**Work request:** Copy all lines in the data that contain the string "agent".

Supplied material: Begin

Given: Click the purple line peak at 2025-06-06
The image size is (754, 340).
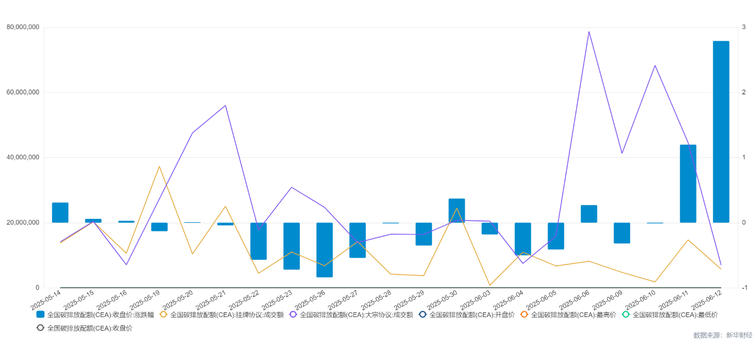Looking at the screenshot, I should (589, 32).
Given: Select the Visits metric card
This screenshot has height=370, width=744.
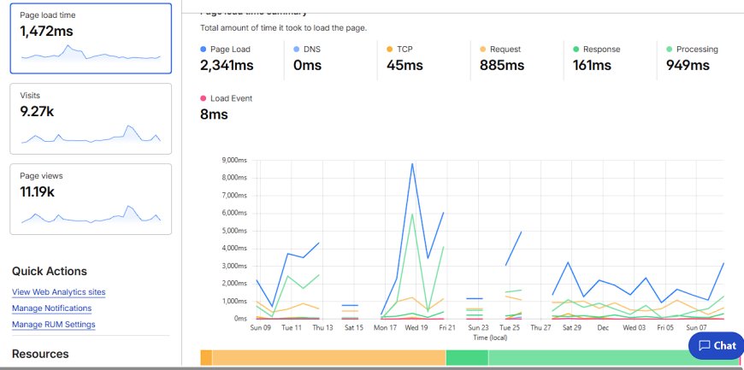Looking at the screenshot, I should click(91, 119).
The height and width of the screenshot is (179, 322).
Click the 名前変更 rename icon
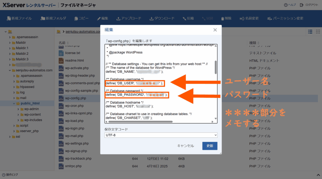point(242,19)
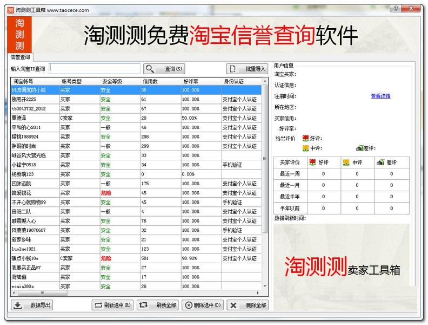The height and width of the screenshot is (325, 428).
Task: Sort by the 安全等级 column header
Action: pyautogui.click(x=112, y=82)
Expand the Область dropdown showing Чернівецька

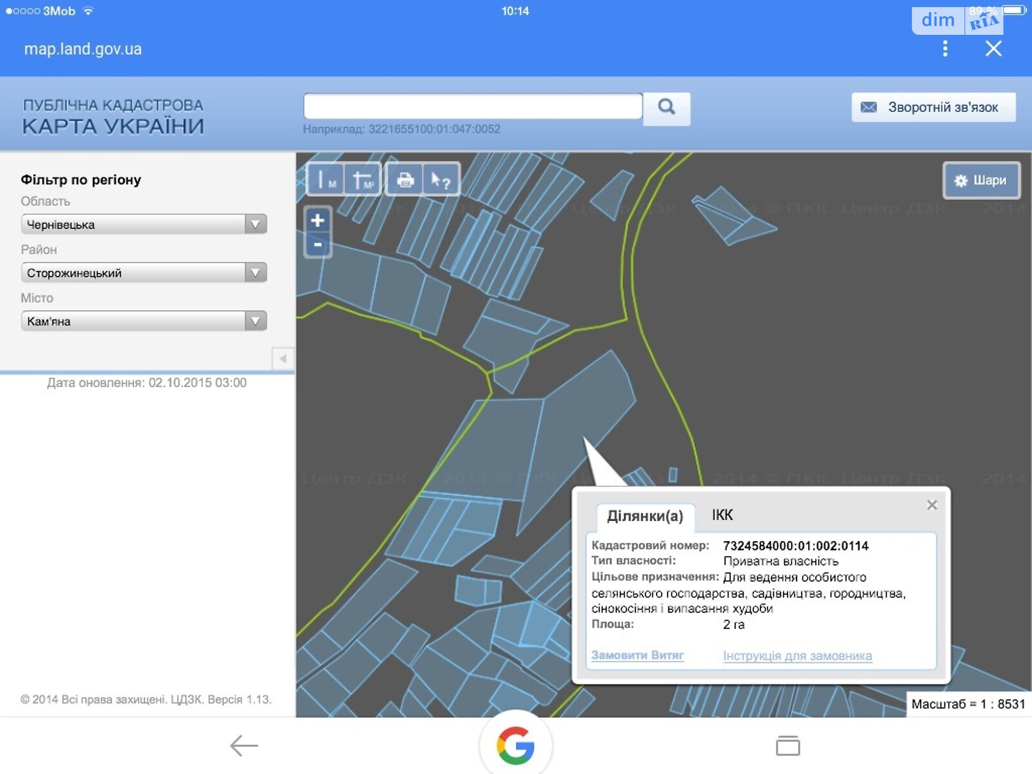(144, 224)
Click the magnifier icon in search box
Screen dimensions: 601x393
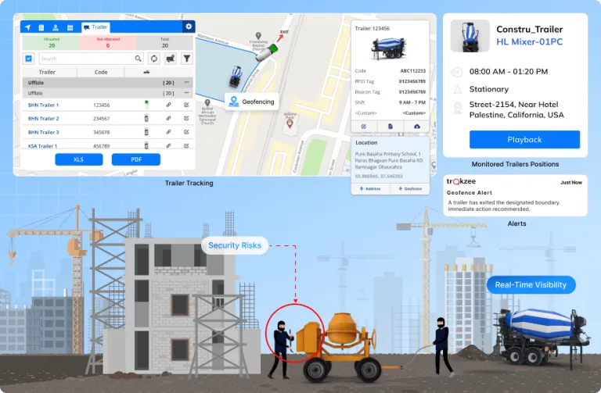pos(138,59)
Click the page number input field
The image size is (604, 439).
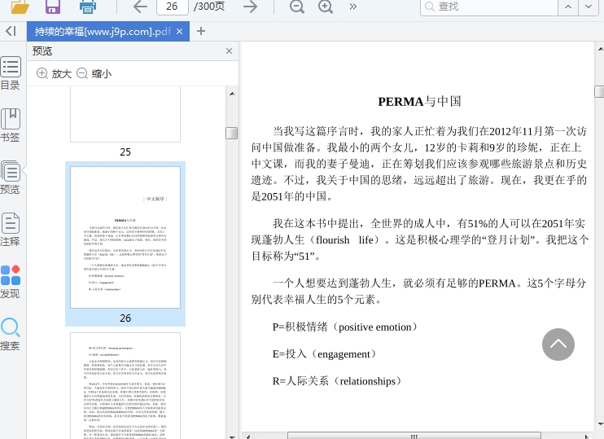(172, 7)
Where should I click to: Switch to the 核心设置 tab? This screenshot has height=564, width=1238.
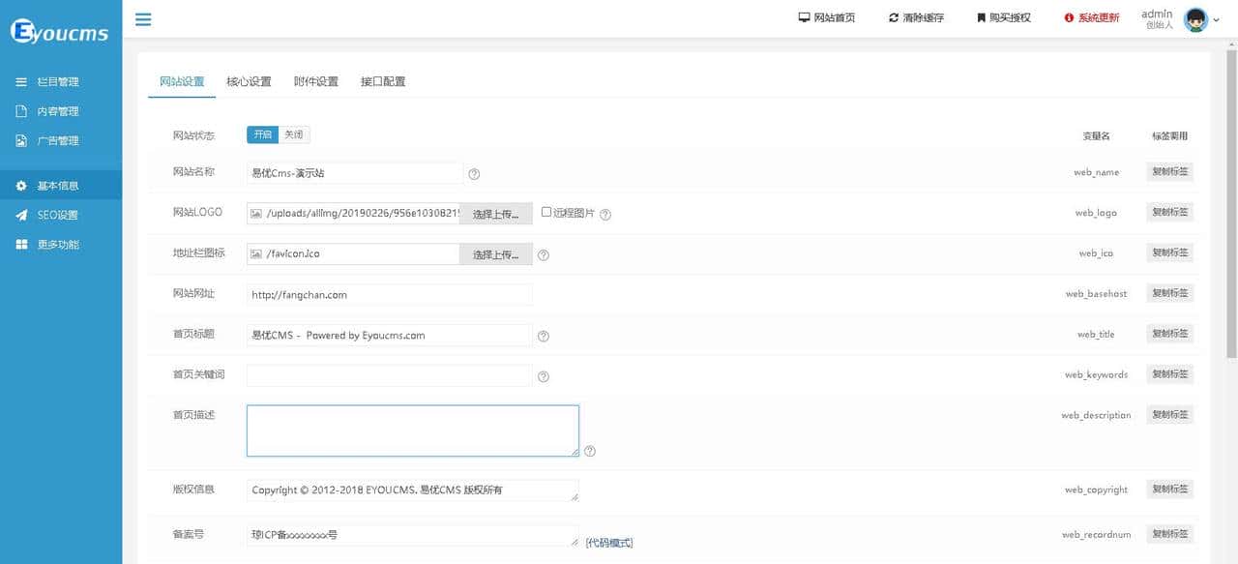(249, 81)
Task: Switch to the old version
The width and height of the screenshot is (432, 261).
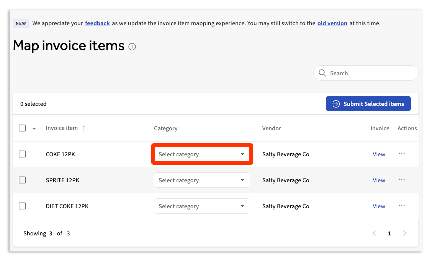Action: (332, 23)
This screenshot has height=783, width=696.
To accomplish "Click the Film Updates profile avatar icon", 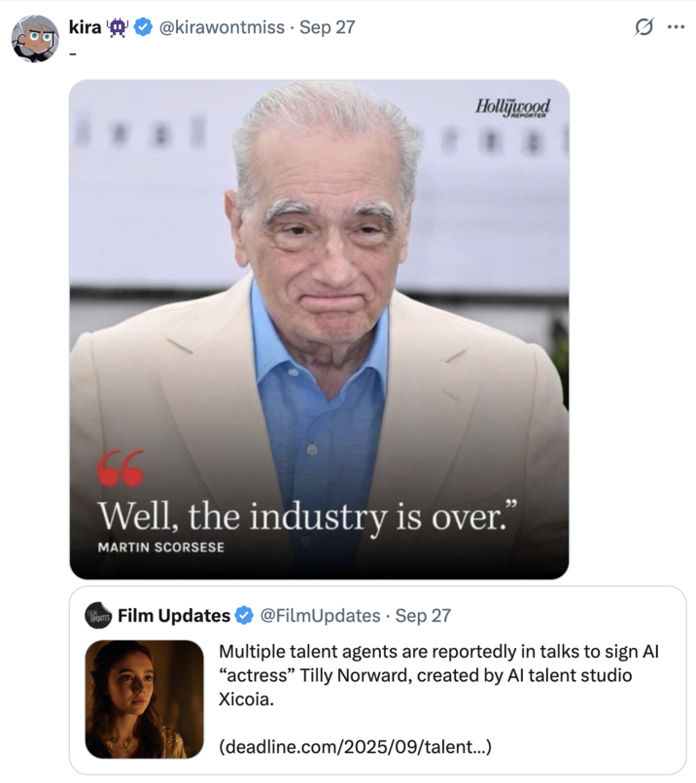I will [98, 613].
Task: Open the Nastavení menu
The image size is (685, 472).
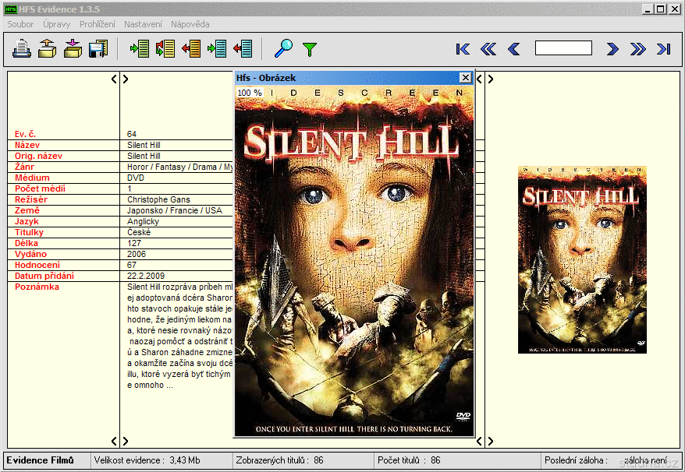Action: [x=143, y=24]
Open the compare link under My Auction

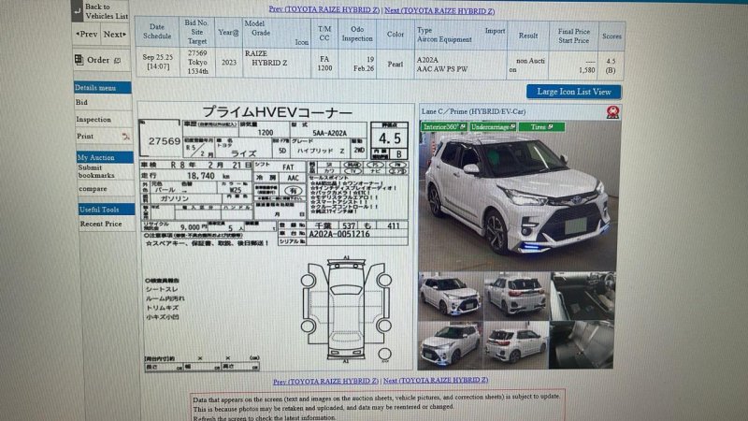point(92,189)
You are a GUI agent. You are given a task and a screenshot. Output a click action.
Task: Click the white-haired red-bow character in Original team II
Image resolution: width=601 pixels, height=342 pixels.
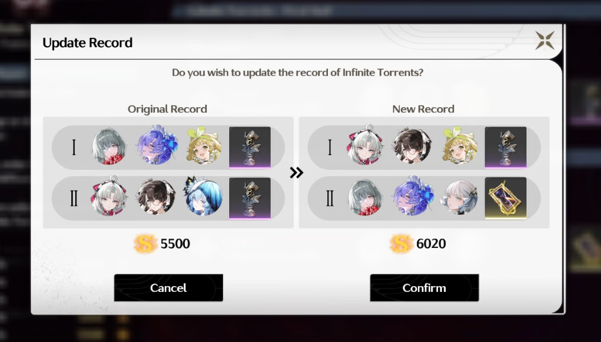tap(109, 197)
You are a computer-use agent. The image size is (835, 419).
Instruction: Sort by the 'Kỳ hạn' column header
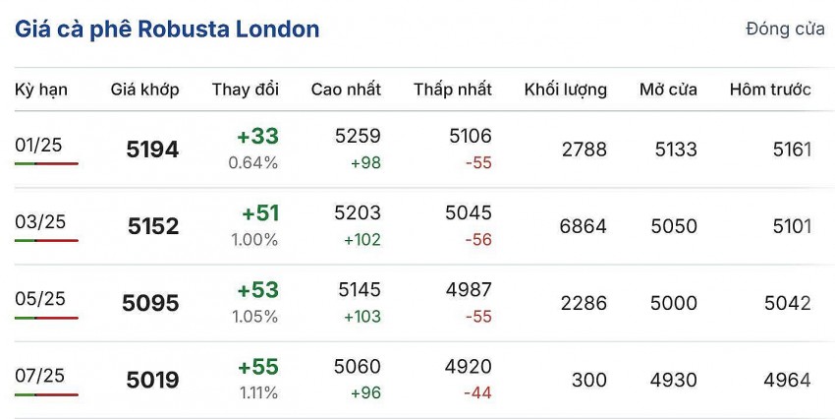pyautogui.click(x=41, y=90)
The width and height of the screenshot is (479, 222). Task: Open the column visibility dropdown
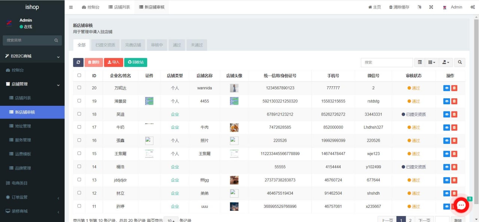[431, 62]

Supplied material: End

**Exercise answer:**
You are a GUI agent. You are given a task and a screenshot. Output a click action.
You are a computer-use agent. The image size is (835, 419).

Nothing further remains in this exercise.